In their paper published Jan. 6 in Nature Biotechnology, Dr. Mason and colleagues describe how they built the CAR Global Trials database with Natural Language Processing (NLP) methods and datasets from the NIH’s database ClinicalTrials.gov, as well as three complementary databases containing information about the molecules being used or considered for use as targets in CAR therapies: the Human Protein Atlas, the Genotype-Tissue Expression and the Differentially Expressed Proteins in Cancer database. The team—which includes Weill Cornell Medicine investigators Drs. Gail Roboz, Monica Guzman and Ari Melnickalso provide an analysis of the current landscape of CAR clinical trials.

CAR therapies are a rapidly expanding area in cancer research and the number of clinical trials conducted around the world increased four-fold from 2014 to 2018. Some patients treated with these “living therapies” have experienced complete cancer remissions. However, a majority have also experienced treatment-related side effects, such as a condition called low-grade cytokine release syndrome that is characterized by a large and rapid release of immune molecules that can cause nausea, fever, rapid heartbeat, low blood pressure and trouble breathing; as well as neurological events, such as temporary headache, confusion or delirium. Fatal side effects—such as high-grade cytokine release syndrome, breakdown of the blood-brain barrier or cardiac arrests—are rare but have also occurred.

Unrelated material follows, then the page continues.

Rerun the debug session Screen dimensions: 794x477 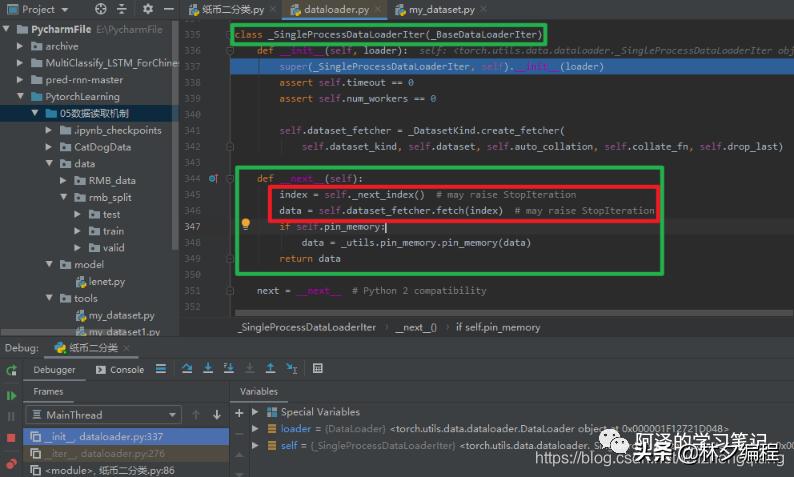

In 2017 and 2018, the U.S. Food and Drug Administration approved the first two CAR-T treatments, ciloleucel (Yescarta) and tisagenlecleucel (Kymriah), for patients with certain forms of blood cancers. These therapies use genetically modified immune cells derived from T cells. Some of the newer CAR therapies being tested use engineered natural killer cells, which are white blood cells that are part of the innate immune system, alone or together with modified T cells.

To demonstrate the usefulness of their database, the scientists analyzed over 13,000 potential targets to find candidates for potential CAR cell engineering projects. They generated a set of 65 molecules not currently in use but that are predicted to have a lower risk of toxicity compared with current targets. They further predicted that 17 of these targets may be safer for females and 12 that may be safer for males based on differences in expression in sex-specific tissues.

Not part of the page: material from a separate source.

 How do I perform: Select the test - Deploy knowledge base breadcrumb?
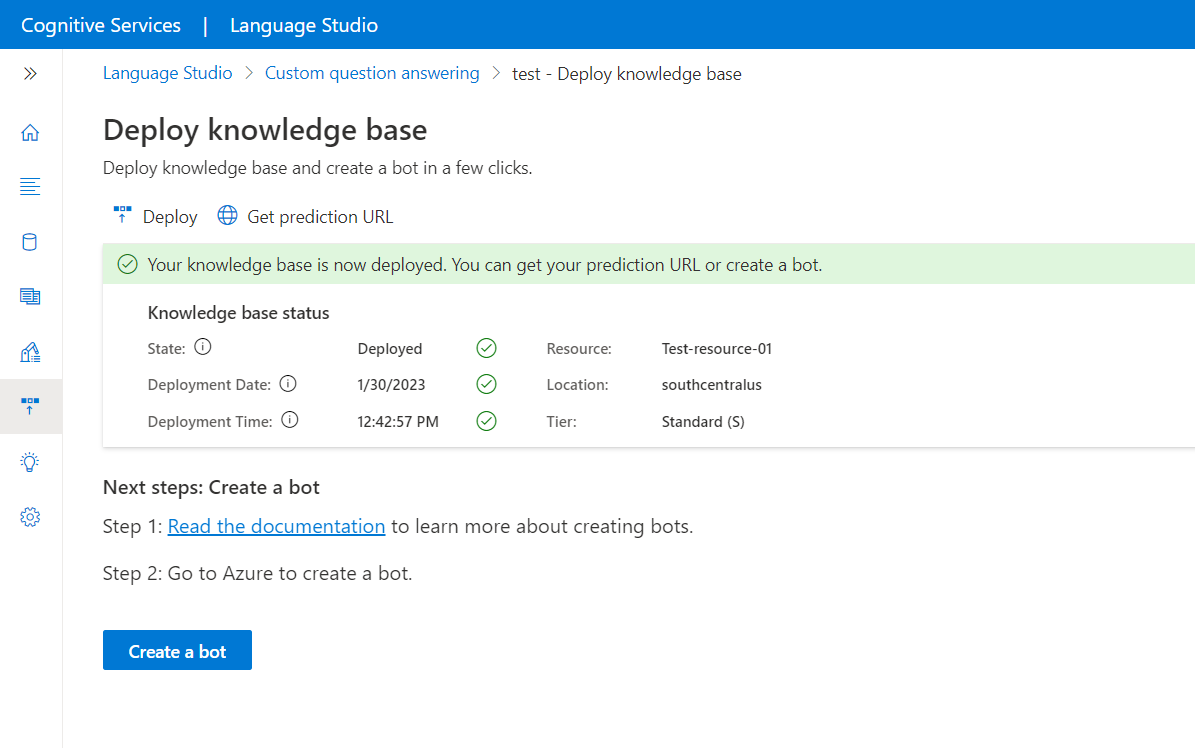click(627, 73)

“We anticipate that our open online platform will improve efforts to match CARs to patients and also aid bioengineers designing future therapies with advanced, programmable ‘logic switches’ that build in multiple conditions,” said first author Matthew MacKay, a Weill Cornell Graduate School of Medical Sciences student in the Tri-Institutional Ph.D. Program in Computational Biology and Medicine. The “logic switches” would work similarly to narrowing a Google search with “AND” or “AND NOT” terms, programming the CAR with more ways to identify cancer and exclude taking action against normal cells.

“We plan to update the CAR Global Trials database annually and update our findings, which is especially important in this rapidly changing field,” Dr. Mason said. “We envision a future where this resource may help clinicians monitor patients’ responses to living therapies and adapt treatment strategies on an ongoing basis throughout their cancer treatment, enabling a rapid and targeted response to the cancer if it changes or resists therapy.”

This study was supported by several grants including from Igor Tulchinsky and the WorldQuant Foundation, The Pershing Square Sohn Cancer Research Alliance, the STARR Cancer Consortium (I7-A765 and I9-A9-071), the Irma T. Hirschl and Monique Weill-Caulier Charitable Trusts, the Bert L and N Kuggie Vallee Foundation, National Institutes of Health (P01CA214274 and 1R01MH117406) and the Leukemia and Lymphoma Society.